Chapitre 40

336 51 22
                                    

Je suis toujours lancée sur les routes enneigées, m'éloignant un peu plus de mon ancienne vie à chaque seconde. Au volant de la Jeep, je ne peux m'empêcher de ressasser mes souvenirs. 

Je remue la tête sur l'air de la musique que diffuse la radio. Je me remémore la première fois où j'ai rencontré Jonathan, dans le petit bar miteux du coin. Je ne l'avais jamais vu au par-avant, bien que je connaisse toute la ville, et la plupart de ses habitants. 

Il est apparu comme ça, venant de nul part, bouleversant mon monde comme un ouragan. Comment cet homme, presque inconnu, a fait pour que je sois prête à abandonner ma vie pour le suivre au bout du monde ? 

Je me rends maintenant compte de l'absurdité de ma quête. Que ce passera-t-il une fois à l'aéroport ? Et même si je le retrouve, comment réagira-t-il ? 

De toute façon, il est trop tard. En franchissant les murs de la ville, je savais très bien que je passais le point de non-retour. 

Je prends une grande inspiration pour me vider l'esprit, me reconcentrant sur la route déserte devant mes yeux. 

***

(Point de vue de Jonathan)

Je suis assis sur l'un des nombreux sièges de l'aéroport, Toule est à côté de moi. Je tiens ma valise d'une main, fixant la grande horloge aux rouages apparents, sur le mur d'en face. 

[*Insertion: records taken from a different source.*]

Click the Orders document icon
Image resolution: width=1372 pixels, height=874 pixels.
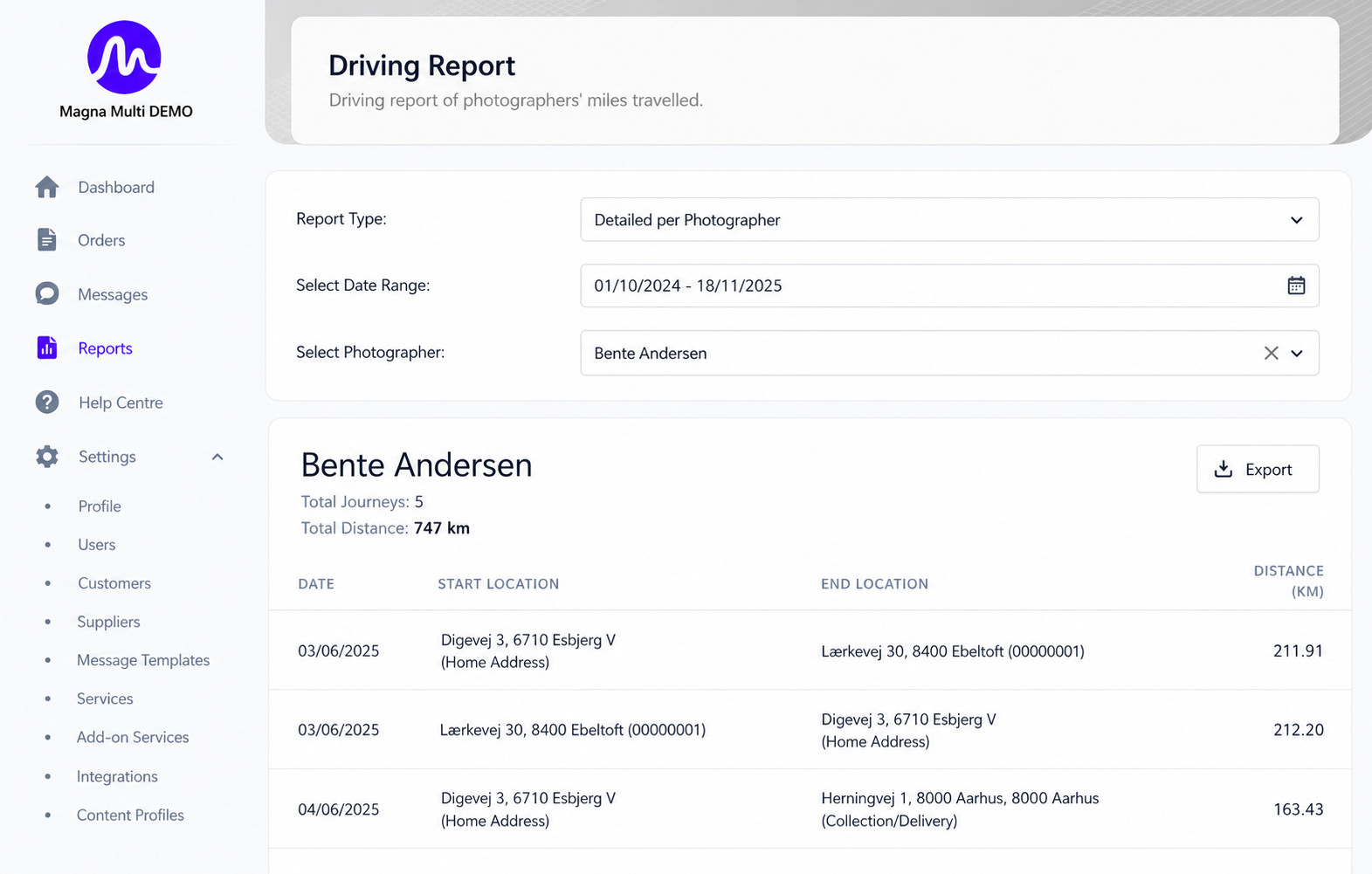(x=47, y=239)
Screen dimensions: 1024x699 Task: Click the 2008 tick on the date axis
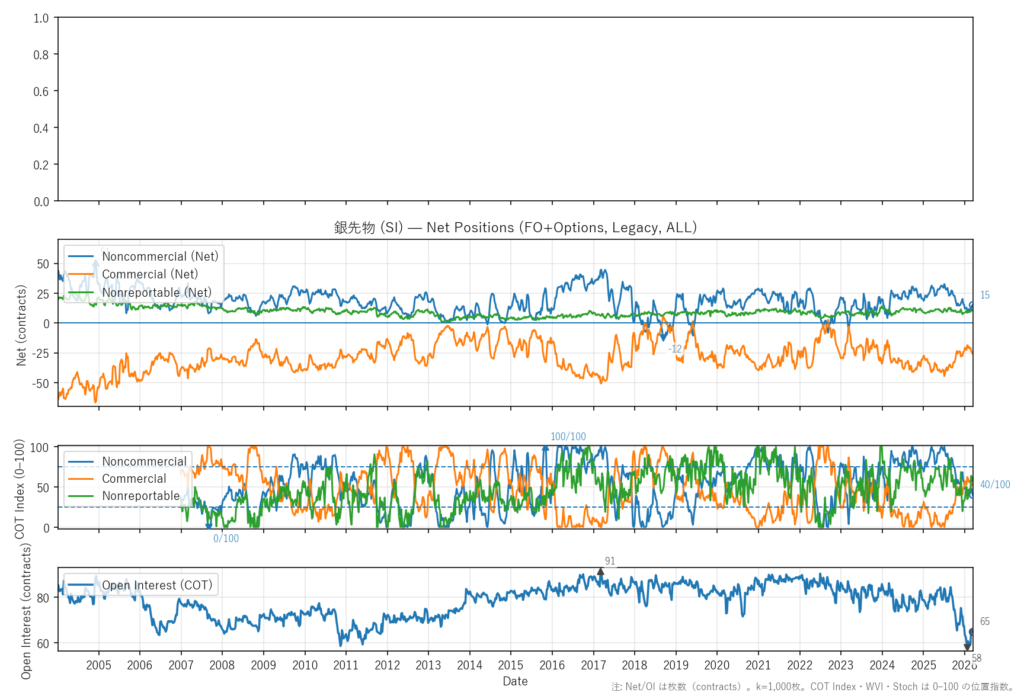(222, 665)
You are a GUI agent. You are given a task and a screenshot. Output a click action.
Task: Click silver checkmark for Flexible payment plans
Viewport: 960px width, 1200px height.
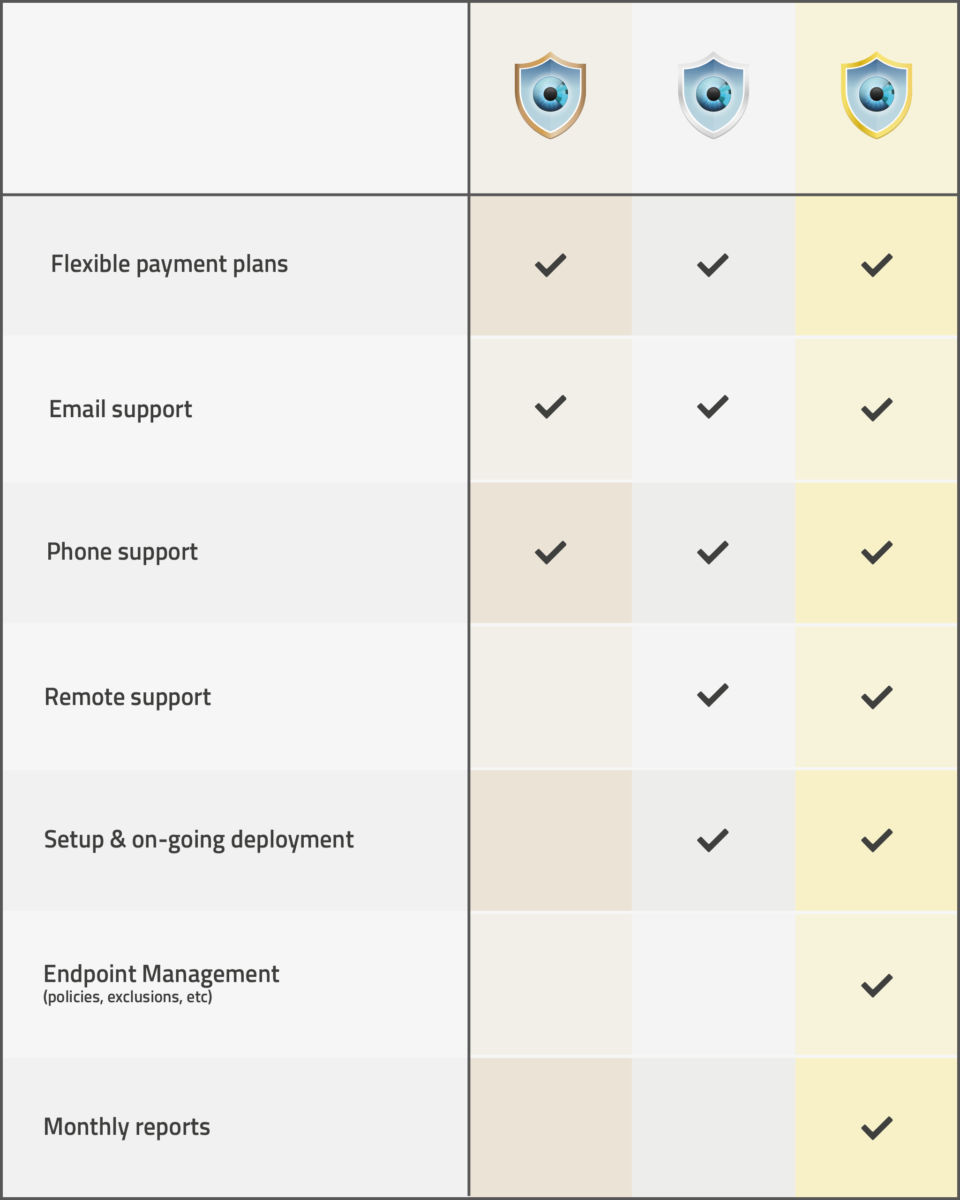pos(713,265)
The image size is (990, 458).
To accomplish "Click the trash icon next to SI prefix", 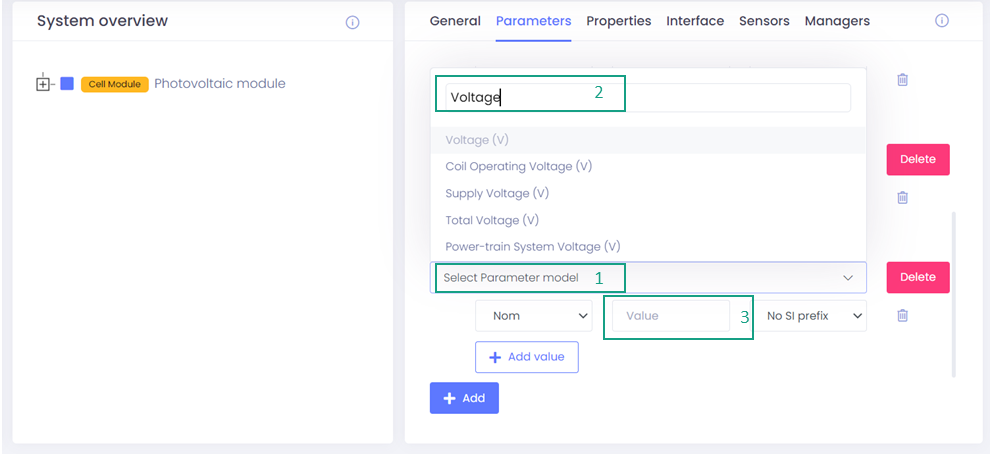I will pyautogui.click(x=902, y=316).
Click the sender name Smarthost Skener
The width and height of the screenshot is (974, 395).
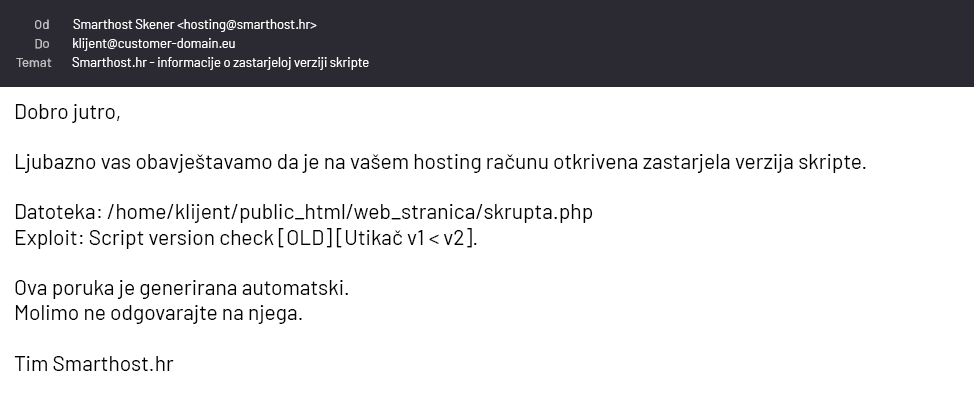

Nous sommes là, tous les deux à guetter l'annonce des départs pour nos vols respectifs, dans une attente longue et pesante. 

Un grand nombre de personnes se pressent de tous les côtés dans un bruit assourdissant. Contrairement aux paysages apaisants et au calme omniprésent qui règne à Nantilly, ici, j'ai l'impression de me retrouver au plein milieu d'une fourmilière. 

Bientôt nos chemins se sépareront, l'avion de Toule partant avant le mien, avec La Chine pour destination. Après avoir passé ces quelques années à vivre ensemble comme des frères, je suis triste de le quitter lui aussi. Je me suis fait à sa présence tranquille, son incroyable sang-froid dans toute situation et à son humour léger. Je vais ressentir comme un vide lorsqu'il disparaitra. 

L'immense horloge indique 10:00.

Je sais que  son avion décolle à 10h30 et que les adieux ne vont pas tarder à arriver. Je redoute ce moment de séparation, mais il faut bien passer par là. Aujourd'hui sera dur, car j'abandonne tout, mais au bout du tunnel une nouvelle vie m'attend. La vie dont j'ai toujours rêvé, sans contrainte, une vie de liberté. 

Les minutes passent lentement, nous restons silencieux au milieu du vacarme environnant. Toute cette vie ne nous atteint pas, nous sommes tous deux murés dans nos propres pensées. 

À 10h05 le panneau d'affichage émet un léger tintement indiquant une nouvelle information. Nous tournons les yeux vers celui-ci à l'unisson, pour voir quel hall d'embarquement vient d'apparaître. 

Départ pour la Chine, Hall D. 

Nous échangeons un regard avec mon compagnon, qui commence à se lever. Je me lève à mon tour, légèrement perdu. Il sourit avec simplicité, montrant son sang-froid et son calme habituel. 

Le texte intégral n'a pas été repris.